I went to see my psychiatrist today, and having had such good results with the ECT already we decided on a tapering off and maintenance schedule. I will taper off down to once a month, and then go once a month until September, then we will see if the meds hold me. This excites me, and scares me. ECT is working, and I don't want to mess with that, but I don't want to fry my brain either. I have forgotten things, but thankfully Craftymama has been there to help me. I don't know what I would do without her. I have never had someone who gets me like she does in every sense of the word. I'm gonna hold on to her :)
We need to figure the mortgage stuff out, as well as figure out whether or not I am able to go to school to do my waldorf teacher training. It's not that I want to go back to work, I could very easily get used to not working and getting to be with everyone all the time, it's that I should go back to work. I am not trained or skilled in anything anymore. I could go back to my old job, but I don't honestly think they want me back. My degree, now 7 years old, is essentially useless, so I need to do something else. Being a teacher has always called to me in some way, and I would love the opportunity to teach in a Waldorf environment, it's suited to me I think.
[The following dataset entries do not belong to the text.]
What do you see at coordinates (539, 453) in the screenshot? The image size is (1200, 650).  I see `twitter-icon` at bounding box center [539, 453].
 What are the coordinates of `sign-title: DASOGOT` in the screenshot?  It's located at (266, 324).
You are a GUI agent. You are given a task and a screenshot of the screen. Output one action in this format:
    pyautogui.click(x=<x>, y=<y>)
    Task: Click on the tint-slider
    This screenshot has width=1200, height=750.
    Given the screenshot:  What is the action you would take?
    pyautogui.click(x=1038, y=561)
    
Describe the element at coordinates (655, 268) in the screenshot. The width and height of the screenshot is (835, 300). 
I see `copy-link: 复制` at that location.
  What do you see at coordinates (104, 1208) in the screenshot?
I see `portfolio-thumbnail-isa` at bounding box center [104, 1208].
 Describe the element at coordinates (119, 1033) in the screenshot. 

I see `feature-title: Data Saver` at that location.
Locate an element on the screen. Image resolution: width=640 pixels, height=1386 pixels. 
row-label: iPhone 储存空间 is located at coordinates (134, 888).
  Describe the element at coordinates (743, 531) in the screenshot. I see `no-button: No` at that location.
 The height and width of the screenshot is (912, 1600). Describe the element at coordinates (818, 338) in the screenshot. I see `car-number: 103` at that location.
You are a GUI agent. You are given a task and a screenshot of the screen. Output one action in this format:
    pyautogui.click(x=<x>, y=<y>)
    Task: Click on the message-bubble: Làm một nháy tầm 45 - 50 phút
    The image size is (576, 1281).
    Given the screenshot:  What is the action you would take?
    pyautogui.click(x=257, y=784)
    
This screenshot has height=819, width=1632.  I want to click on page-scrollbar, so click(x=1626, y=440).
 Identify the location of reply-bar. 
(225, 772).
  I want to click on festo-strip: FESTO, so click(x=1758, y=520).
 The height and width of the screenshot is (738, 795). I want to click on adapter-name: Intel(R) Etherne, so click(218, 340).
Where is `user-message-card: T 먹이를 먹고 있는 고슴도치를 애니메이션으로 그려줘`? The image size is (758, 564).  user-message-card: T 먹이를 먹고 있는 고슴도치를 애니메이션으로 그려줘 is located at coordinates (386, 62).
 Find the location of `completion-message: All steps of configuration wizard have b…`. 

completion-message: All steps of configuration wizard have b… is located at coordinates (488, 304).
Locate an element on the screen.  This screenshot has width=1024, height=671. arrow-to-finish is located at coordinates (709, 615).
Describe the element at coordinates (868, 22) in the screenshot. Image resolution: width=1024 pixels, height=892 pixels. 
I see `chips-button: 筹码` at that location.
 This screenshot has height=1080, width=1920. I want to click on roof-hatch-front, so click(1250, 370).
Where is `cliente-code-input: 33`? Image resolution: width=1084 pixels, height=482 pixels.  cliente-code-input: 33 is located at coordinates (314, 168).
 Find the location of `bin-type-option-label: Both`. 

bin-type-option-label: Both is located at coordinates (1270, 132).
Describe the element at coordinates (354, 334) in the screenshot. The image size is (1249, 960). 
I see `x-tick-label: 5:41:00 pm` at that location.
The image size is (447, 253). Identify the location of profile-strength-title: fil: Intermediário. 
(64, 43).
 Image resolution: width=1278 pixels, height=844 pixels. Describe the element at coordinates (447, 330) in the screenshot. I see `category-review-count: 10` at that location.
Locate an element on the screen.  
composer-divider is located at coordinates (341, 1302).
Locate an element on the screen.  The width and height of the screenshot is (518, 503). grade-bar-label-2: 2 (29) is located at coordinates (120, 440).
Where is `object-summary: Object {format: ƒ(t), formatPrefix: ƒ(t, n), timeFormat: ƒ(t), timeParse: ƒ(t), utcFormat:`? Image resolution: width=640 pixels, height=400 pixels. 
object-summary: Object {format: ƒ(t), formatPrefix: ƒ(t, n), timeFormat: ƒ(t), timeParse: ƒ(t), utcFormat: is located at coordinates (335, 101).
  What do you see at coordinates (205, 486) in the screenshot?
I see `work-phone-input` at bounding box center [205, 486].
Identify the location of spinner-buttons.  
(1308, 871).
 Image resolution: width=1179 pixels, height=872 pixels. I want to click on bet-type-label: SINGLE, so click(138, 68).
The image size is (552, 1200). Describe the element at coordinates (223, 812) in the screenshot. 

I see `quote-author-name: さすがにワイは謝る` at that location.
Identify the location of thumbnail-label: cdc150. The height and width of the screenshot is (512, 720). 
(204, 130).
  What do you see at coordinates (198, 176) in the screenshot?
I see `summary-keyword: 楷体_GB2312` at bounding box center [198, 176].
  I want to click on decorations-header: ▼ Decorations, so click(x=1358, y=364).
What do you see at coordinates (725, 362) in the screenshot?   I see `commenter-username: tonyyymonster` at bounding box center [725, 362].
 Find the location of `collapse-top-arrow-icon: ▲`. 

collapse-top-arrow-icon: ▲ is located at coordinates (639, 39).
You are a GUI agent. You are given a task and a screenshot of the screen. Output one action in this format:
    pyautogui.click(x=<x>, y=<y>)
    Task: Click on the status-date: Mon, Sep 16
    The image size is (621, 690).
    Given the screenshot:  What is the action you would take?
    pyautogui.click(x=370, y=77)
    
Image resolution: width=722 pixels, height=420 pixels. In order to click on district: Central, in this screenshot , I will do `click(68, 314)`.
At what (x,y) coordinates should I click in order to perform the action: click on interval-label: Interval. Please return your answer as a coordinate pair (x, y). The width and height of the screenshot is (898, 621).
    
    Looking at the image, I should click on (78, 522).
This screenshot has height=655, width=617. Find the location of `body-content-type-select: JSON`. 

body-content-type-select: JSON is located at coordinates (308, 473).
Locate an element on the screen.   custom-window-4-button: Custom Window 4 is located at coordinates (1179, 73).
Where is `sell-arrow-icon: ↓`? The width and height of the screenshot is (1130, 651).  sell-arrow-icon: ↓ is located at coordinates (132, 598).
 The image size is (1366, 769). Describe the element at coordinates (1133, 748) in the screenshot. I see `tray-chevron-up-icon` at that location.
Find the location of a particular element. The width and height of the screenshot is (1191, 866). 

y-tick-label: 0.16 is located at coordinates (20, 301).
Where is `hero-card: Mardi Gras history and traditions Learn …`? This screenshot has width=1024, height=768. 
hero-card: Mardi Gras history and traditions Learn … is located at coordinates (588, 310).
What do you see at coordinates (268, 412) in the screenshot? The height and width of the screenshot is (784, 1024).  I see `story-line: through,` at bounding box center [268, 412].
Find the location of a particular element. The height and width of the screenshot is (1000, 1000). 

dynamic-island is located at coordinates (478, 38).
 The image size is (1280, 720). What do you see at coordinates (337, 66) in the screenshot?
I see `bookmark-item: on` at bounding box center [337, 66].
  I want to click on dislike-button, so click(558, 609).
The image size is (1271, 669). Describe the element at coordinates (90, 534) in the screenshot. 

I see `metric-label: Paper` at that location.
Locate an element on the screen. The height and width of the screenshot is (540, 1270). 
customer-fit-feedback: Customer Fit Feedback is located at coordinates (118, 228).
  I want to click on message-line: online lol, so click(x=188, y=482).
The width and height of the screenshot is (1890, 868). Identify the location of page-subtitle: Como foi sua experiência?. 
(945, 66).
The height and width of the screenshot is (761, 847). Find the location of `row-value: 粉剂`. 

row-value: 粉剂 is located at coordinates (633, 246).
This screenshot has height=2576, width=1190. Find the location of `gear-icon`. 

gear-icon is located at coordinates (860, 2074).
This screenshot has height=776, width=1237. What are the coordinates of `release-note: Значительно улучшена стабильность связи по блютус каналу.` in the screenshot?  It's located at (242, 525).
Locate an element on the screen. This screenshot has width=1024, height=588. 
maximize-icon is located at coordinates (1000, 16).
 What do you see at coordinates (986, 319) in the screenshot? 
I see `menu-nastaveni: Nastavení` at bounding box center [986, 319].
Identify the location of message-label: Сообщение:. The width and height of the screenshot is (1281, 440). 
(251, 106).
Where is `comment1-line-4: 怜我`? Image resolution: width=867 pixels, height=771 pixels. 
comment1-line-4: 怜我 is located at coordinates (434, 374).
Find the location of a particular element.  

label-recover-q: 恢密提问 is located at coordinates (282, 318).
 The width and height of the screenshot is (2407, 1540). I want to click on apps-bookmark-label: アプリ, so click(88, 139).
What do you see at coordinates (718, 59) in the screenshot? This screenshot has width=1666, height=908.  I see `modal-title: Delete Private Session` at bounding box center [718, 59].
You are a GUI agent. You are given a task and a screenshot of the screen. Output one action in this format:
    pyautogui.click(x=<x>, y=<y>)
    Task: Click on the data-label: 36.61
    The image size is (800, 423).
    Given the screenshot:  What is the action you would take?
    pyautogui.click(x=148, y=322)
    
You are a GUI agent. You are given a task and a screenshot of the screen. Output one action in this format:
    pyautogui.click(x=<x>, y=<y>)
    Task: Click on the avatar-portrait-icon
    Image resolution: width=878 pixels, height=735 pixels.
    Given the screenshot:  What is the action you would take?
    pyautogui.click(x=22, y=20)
Craftymama is busy planting a whole array of garden stuff, much to my chagrin. I mean, I want to grow our own stuff, and we have signed up for a local CSA, but I don't want to get anything established in the house we are at, because I don't want to be there for much longer. I want to find a way to get out of the house, into a place we love. The idea of communal living with another family really appeals to me, and there is a family I would definitely do that with, but how to approach that with them. That's where I see my family - living communally with this other family (who I won't name yet), and growing a lot of our own stuff. I'd teach, the male of that family runs a carpentry thing I think, and that's how we'd get by. I have visions, I have dreams, and the better and happier I feel the more I really want to make them a reality. It can happen. I know it can.